- Extrait à lire:
Un autre problème majeur concerne les PNJ qui se figent en position "T-pose" lors des passages d’un monde à l’autre, brisant complètement l’immersion. Ces bugs, particulièrement fréquents dans une production où l'immersion est essentielle, rendent difficile de profiter pleinement du potentiel narratif du jeu.
Si les personnalisations graphiques offertes par le jeu ne sont pas très étoffées et ne fonctionnent qu'à moitié, on a apprécié les customisations de gameplay : le jeu propose de pouvoir rallonger le temps donné pour faire un choix important, l’option de confirmer la décision lors d’un choix important, et la possibilité d'avertir le joueur lorsque certains sujets sensibles sont abordés.
Un gameplay fade à cause de mécaniques mal exploitées
Le gameplay de Life is Strange: Double Exposure souffre de mécaniques de changement de monde mal pensées, rendant l’expérience souvent frustrante plutôt que captivante. Le pouvoir de Max, censé être un atout unique, n’a réellement d’impact qu’au deuxième chapitre, mais sa mise en œuvre reste répétitive et peu stimulante.
Le fait de devoir constamment trouver des lieux spécifiques pour alterner entre les mondes ralentit le rythme du jeu et rend la progression laborieuse. Vers la fin du second chapitre, une utilisation alternative de ce pouvoir donne un aperçu de son potentiel en situation furtive, mais ce moment reste unique et n'est jamais réitéré. Cette même scène laisse entendre que Max pourrait découvrir une nouvelle capacité, qui, elle aussi, est malheureusement resté confinée dans deux moments de cinématiques très scriptées, ne permettant jamais au joueur d’explorer ces possibilités par lui-même.
Il est clair que ce nouveau pouvoir se révèle plus fastidieux qu’amusant : l’exploration se limite à des aller-retours entre des lieux spécifiques du campus pour interagir avec quelques objets ou écouter des dialogues. On se retrouve souvent à sauter d’une ligne temporelle à l’autre sans véritable puzzle à résoudre, simplement pour récupérer un objet ou ouvrir une porte. Au final, l'absence de vraies mécaniques d’enquête ou de puzzles engageants nuit grandement à l’immersion et au dynamisme du jeu.
Une direction artistique solide
A l'instar des autres jeux Life is Strange, la direction artistique de Life is Strange: Double Exposure réussit à créer une ambiance visuelle et sonore caractéristique, malgré quelques choix esthétiques qui peuvent étonner. Le design des personnages est parfois inégal : le visage de Max, soigné et relativement réaliste, contraste avec des personnages comme un certain inspecteur au look plus caricatural, presque inspiré des méchants de films d’animation Pixar. Si cette dissonance peut légèrement briser l’immersion, elle n'altère pas fondamentalement l'expérience de jeu.
L'univers du jeu se distingue surtout par son ambiance à double ton : chaque monde possède sa propre identité visuelle et musicale. Dans le "monde de la mort", les tons bleutés et froids dominent, accompagnés d'une musique mélancolique, créant une atmosphère pesante. À l'inverse, le "monde de la vie" est baigné dans des teintes chaudes et dorées, soutenues par une musique apaisante qui apporte de la douceur. Ces contrastes marqués réussissent à renforcer la différence entre les réalités parallèles, tout en plongeant le joueur dans l’émotion propre à chaque univers.

- Consignes de travail:
A - Citez tout le passage de l'extrait, depuis « Un gameplay fade » jusqu'à « et peu stimulante. ».
B - Traduisez en anglais cette phrase de l'extrait : « L'univers du jeu se distingue surtout par son ambiance à double ton : chaque monde possède sa propre identité visuelle et musicale. »
C - Relevez dans l'extrait toutes les personnalisations de gameplay que propose le jeu.
Les lignes ne jouent aucun rôle dans ce travail.

- Données fournies:
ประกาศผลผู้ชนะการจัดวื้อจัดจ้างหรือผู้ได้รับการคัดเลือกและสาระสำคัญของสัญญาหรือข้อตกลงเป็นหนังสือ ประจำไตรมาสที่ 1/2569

- Corrigé des exercices:
A -
Un gameplay fade à cause de mécaniques mal exploitées
Le gameplay de Life is Strange: Double Exposure souffre de mécaniques de changement de monde mal pensées, rendant l’expérience souvent frustrante plutôt que captivante. Le pouvoir de Max, censé être un atout unique, n’a réellement d’impact qu’au deuxième chapitre, mais sa mise en œuvre reste répétitive et peu stimulante.

B - The game's world stands out above all for its two-toned atmosphere: each world has its own visual and musical identity.

C -
- rallonger le temps donné pour faire un choix important
- confirmer la décision lors d'un choix important
- avertir le joueur lorsque certains sujets sensibles sont abordés